Archive for the ‘BLOGGING’ Category

BLOGGING & WRITING: Time Flies

Saturday, June 26th, 2010


I haven’t been keeping up on the weblogs as I used to, but then, thank your lucky stars for Facebook and twitter so you don’t have to read my rants and feel the cosmic waves of my temper tantrums like you used to.The beauty of tweets and FB is that I can let off steam and go back–usually within a half an hour–and delete the stream.

Just noticed when I came on to post that it’s somewhere around 5,750 blog posts here, with 4001 comments! That doesn’t include Hypercompendia’s posts nor the blogs I’ve started and let die in the past seven years.

I’m not slowing down to a stop here though. The drop-off is mainly because I don’t post as much personal stuff anymore, haven’t read as much in the past year, and have been concentrating a lot on writing.

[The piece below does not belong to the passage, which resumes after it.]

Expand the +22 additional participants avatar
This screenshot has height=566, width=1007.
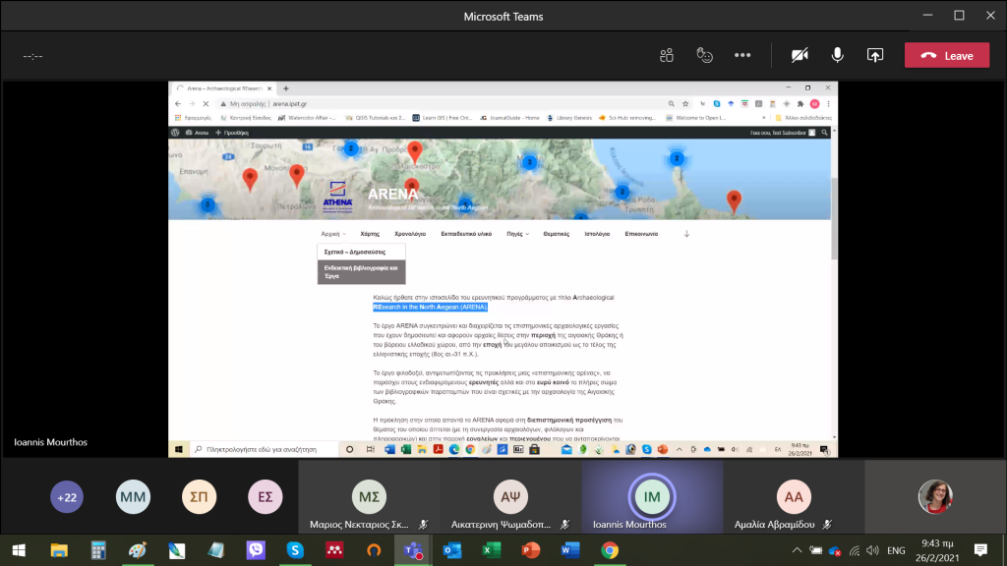(67, 497)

Funny thing though, even though my goal was to get published, now that I have been, each story of mine that I see under a heading other than my own, while thrilling, doesn’t mean any more than just writing.

Yeah, the writing’s the big thrill.

BLOGGING: Spam’s Getting Smarter

Tuesday, May 18th, 2010


Luckily not so smart that it doesn’t get caught up in Akismet nets however. But just read this one, as one of the finer examples:

“Hello, I have been reading your sites content for a while now, actually, probably since you started. It consists of very intriguing and informative content. I love to start my day off at times just by browsing through and seeing if there is anything new up on the site. Good work, I really hope you can get in touch with me and we can possibly have a chat together. Would love that.”

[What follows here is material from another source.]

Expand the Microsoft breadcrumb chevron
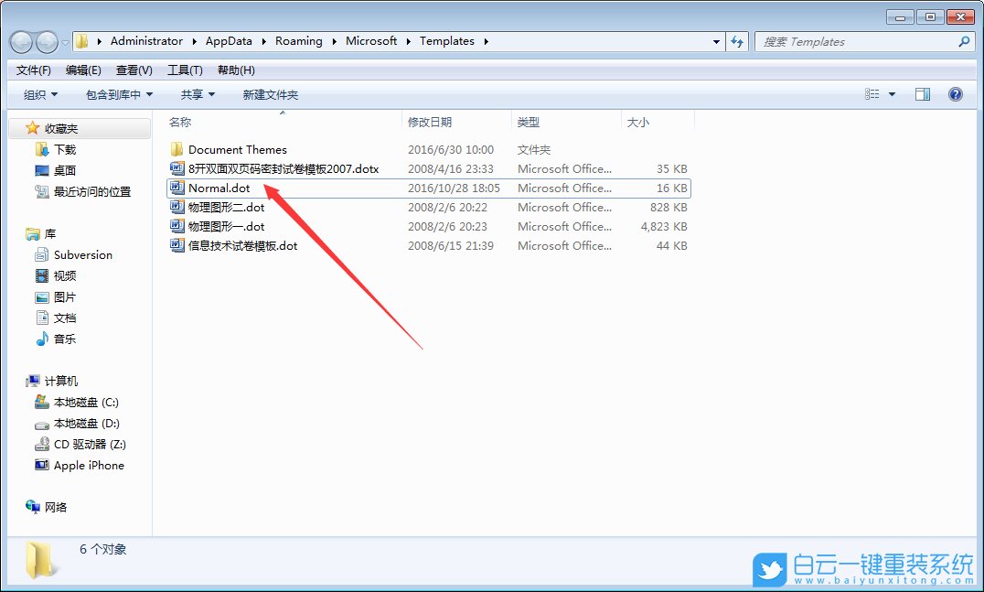The width and height of the screenshot is (984, 592). 407,41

Yeah, me too; I’d just love having a chat with a place that sells imitation designer handbags.

BLOGGING: New Spam That Am

Sunday, April 11th, 2010


Aside from the obvious flaws in grammar and typos, what blogger would not want to believe these words of a comment are coming from the heart of a legitimate source:

This is a good post, which features worthwhile information. If you invest your time in reading this, article it really worth it. This article starts in a perfect way. The author has full grip on the topic through out the article. I like the way in which writer has ended his article. It is not a regular useless post in which even writer is not sure that what exactly he wants to say.

It’s the new spam. It comes in the form of flattery and it’s been around a while but not usually to such a degree of attempted eloquence and well, bullshit. And, it’s from semi-legitimate sites rather than the drug companies and game and porno lords.

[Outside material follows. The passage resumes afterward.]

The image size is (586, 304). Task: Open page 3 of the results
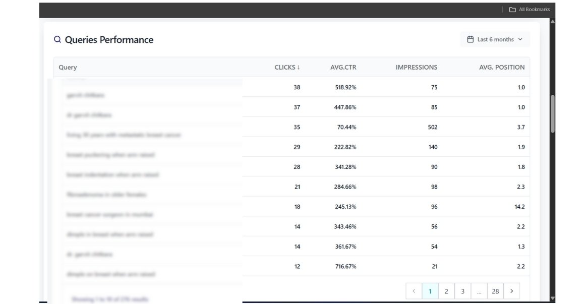(x=462, y=291)
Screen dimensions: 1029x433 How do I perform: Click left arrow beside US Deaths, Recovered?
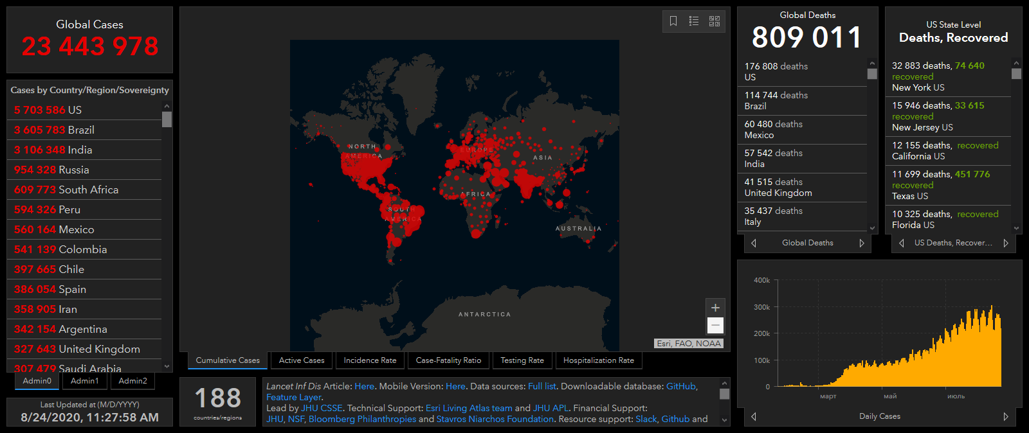(x=901, y=243)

But, it’s still spam. Ah, if  t’would only be written by genuine readers and friends, enamored truly of our output of words!

WRITING & LITERATURE & BLOGGING: A Tiger’s Worth of Excuses

Saturday, February 20th, 2010


Yes, I’m STILL reading Confessions of Nat Turner and will post on it soon, but it’s obvious that I haven’t been the twice-a-day poster girl here for a while. Well, there are some good reasons for that. I’m writing. And, I’m getting quite a few stories published.

So in this age of me-me-me, I’m focusing on my own writing more than reading someone else’s–though I am reading about fifteen stories a day on the writers colony site fictionaut. There’s a sense of enthusiasm and support from the writers gathered here that I’ve not found elsewhere at this high a level of quality writing. These people aren’t wannabes, they’re for the most part, published authors and editors so they have that burning fire and unrelenting drive that makes writing a big part of their lives.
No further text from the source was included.